● **Exercise**
Using the material below, count the lines that contain the word "cookies" and report the number only.

● **Records supplied**

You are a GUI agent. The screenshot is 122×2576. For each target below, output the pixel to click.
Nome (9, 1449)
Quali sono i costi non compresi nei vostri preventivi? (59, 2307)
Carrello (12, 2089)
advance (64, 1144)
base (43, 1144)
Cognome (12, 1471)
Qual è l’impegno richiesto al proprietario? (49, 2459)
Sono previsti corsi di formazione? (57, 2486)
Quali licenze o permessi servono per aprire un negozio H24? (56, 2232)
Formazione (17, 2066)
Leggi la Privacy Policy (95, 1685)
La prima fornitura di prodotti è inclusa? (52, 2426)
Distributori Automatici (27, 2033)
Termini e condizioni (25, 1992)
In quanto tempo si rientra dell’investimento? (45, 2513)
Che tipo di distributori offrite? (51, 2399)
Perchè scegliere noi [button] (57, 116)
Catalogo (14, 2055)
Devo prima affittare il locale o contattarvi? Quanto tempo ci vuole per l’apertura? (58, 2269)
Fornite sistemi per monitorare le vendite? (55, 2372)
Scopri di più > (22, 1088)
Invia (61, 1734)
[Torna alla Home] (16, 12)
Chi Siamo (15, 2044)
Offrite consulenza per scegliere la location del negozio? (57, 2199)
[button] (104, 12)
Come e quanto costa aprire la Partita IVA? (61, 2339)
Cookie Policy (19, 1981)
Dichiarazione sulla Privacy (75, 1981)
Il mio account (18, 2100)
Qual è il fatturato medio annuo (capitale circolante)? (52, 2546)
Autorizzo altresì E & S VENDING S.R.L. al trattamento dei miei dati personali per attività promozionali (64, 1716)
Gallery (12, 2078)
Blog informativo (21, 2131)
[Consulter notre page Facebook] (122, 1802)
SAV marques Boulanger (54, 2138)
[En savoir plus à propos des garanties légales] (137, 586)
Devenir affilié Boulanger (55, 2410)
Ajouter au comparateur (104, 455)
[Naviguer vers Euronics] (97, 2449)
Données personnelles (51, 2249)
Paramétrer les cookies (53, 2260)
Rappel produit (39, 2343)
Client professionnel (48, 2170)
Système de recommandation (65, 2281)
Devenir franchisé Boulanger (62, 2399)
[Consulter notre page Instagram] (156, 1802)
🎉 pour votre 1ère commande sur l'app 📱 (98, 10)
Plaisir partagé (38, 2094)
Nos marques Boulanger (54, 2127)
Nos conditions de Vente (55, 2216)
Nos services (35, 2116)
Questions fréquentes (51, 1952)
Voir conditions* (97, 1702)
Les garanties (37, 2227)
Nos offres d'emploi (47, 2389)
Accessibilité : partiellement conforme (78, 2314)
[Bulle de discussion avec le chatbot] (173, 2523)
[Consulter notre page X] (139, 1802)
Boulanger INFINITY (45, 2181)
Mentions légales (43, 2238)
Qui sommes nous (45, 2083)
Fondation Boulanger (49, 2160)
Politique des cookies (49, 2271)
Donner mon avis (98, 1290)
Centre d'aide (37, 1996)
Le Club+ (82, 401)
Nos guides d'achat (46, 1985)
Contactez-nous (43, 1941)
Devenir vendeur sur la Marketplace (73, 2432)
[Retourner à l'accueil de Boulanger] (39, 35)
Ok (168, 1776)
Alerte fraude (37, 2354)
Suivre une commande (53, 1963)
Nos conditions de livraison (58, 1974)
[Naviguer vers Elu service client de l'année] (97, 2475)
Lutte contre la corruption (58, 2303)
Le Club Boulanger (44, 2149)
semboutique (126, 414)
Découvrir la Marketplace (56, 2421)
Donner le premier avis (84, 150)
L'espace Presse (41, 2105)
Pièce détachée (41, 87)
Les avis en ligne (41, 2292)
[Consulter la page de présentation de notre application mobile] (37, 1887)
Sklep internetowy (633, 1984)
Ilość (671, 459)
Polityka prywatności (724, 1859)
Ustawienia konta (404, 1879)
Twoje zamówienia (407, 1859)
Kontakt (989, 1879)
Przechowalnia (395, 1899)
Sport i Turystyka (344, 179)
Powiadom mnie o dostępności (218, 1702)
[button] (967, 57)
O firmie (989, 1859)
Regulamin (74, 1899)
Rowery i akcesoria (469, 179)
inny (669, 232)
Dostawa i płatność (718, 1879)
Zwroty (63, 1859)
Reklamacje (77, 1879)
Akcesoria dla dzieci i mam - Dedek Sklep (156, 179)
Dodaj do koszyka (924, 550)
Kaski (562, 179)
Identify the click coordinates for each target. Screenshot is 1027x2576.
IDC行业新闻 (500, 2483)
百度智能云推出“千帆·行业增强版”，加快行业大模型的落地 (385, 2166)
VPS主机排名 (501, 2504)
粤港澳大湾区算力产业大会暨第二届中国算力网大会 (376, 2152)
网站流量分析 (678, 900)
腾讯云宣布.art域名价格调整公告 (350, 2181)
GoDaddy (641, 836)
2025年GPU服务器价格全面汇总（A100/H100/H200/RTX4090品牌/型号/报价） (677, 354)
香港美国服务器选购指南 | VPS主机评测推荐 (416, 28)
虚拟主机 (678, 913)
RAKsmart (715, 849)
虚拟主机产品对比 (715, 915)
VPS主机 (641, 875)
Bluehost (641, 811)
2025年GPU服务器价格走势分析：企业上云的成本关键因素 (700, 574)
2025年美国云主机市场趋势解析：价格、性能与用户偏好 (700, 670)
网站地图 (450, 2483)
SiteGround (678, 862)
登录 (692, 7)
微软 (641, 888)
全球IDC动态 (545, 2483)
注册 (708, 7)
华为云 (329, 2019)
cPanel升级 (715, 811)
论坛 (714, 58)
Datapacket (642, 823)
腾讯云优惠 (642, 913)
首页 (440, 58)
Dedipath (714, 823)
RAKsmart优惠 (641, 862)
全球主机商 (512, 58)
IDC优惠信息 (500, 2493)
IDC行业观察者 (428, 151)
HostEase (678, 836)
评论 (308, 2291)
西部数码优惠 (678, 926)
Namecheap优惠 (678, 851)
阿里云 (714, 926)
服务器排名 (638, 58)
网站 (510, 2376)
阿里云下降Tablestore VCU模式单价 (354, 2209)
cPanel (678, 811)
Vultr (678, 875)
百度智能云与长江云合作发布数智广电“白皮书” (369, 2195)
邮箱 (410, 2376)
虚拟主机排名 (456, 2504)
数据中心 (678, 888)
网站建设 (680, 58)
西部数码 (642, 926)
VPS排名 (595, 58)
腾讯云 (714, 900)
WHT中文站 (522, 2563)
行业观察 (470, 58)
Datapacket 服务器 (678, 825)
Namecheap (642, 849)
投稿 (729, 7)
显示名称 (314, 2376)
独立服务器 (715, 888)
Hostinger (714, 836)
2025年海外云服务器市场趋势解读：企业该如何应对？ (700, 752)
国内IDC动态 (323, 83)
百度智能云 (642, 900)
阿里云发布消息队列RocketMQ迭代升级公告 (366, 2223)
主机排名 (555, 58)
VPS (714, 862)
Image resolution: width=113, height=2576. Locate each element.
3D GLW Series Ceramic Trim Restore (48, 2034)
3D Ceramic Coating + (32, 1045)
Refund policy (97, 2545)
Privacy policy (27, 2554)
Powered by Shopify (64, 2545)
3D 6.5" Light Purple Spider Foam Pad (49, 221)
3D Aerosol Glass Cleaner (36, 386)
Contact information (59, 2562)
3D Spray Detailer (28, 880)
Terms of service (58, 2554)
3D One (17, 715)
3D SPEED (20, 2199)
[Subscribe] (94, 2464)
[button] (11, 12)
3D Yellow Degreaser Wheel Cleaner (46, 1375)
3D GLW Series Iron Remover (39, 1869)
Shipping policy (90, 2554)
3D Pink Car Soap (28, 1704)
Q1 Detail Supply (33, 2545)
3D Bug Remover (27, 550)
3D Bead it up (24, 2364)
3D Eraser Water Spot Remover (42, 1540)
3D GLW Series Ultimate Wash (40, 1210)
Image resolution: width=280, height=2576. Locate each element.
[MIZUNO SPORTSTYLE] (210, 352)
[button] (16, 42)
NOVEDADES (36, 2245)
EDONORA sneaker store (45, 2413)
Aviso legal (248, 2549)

● **Output below**
2